Authors: J.S. Nelson, A.F. Wright and P.A. Schultz
Affilation: Sandia National Laboratory, United States
Pages: 367 - 368
Keywords: at-inition, TCAD, dopand diffusion, silicon
The rapid pace of the silicon microelectronics industry, and its need for physics-based TCAD models of dopant diffusion, is coinciding with the tremendous algorithmic and computational advances occurring within modern ab initio electronic structure methods. These methods have evolved to a level where complex diffusion processes occurring during implantation, and thermal and chemical processing can be accurately calculated. Furthermore, they provide detailed mechanistic insight often difficult to extract from experimental measurements. To illustrate these important advances, we will present results for defectmediated dopant diffusion including quantitative predictions of activation energies, qualitative trends with dopant species, and insight into new dopant diffusion mechanisms.

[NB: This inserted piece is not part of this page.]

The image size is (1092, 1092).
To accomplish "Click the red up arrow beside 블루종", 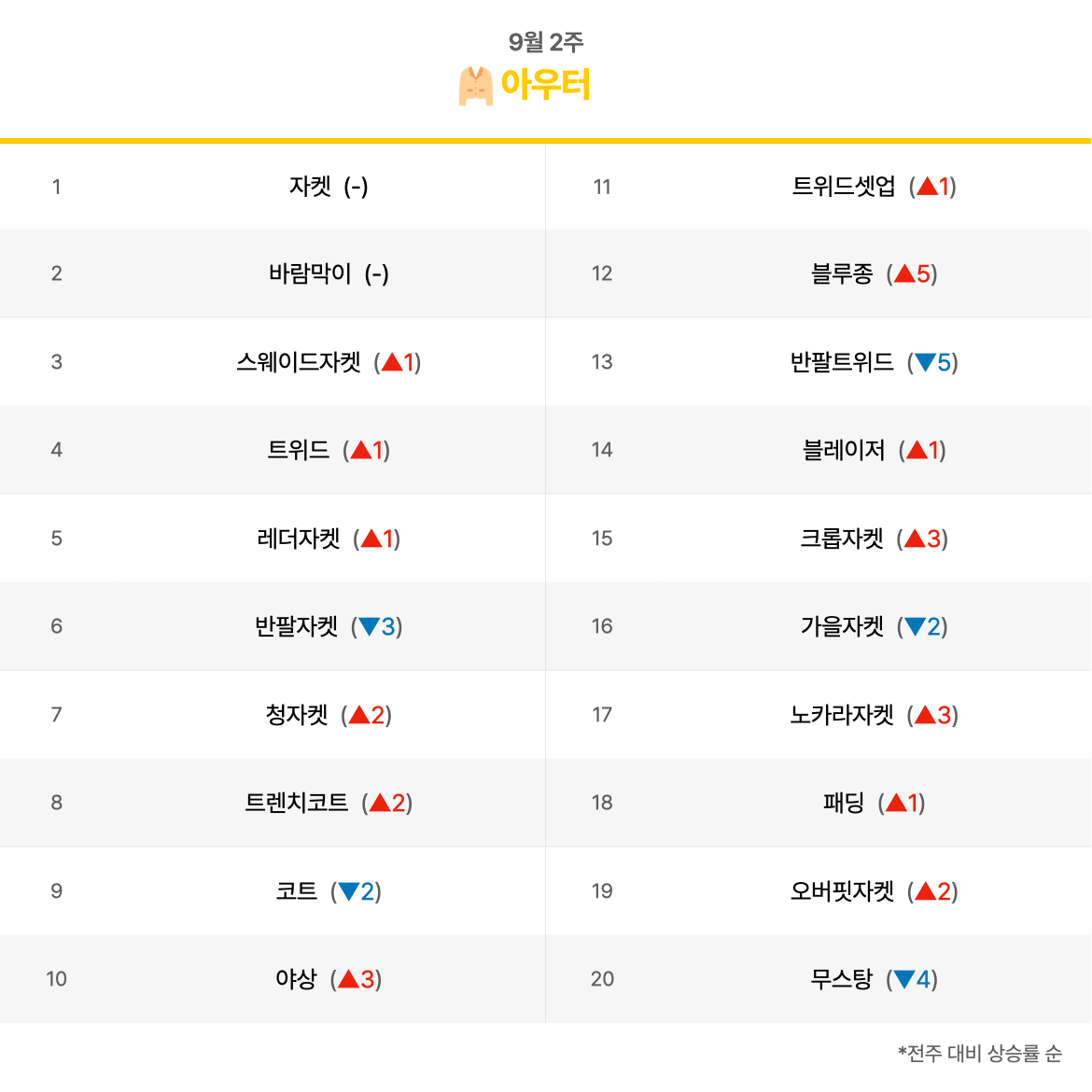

The calculations are based on ab initio pseudopotentials using the local-density approximation (LDA) and the generalized-gradient approximation (GGA) to density functional theory. For vacancy-mediated dopant diffusion, both the first-neighbor binding energies (Fig. 1) and exchange barriers (Fig. 2) are in good agreement with available experimental data and exhibit a systematic trend with dopant. The magnitude of the dopant-vacancy exchange barrier and shape of the interaction potentials (Figs. 3 and 4) are considerably different from what is used in current TCAD models for vacancy-mediated dopant diffusion. For interstitial-mediated phosphorus diffusion we find good agreement with measured activation energies (3.4 eV - 3.6 eV). The formation energy (neutral) for a phosphorus atom in the tetrahedral (T)-, hexagonal (H)-, and  split (X)interstitial sites are 4.10 eV, 3.1 eV, and 3.0 eV, respectively. The lowest energy migration path (neutral charge state) is along the X-H-X path with a migration energy of 0.2 eV and an activation energy of 3.3 eV. In summary, this presentation will show how ab initio level calculations can be used to further the development of physics-based Si process simulators.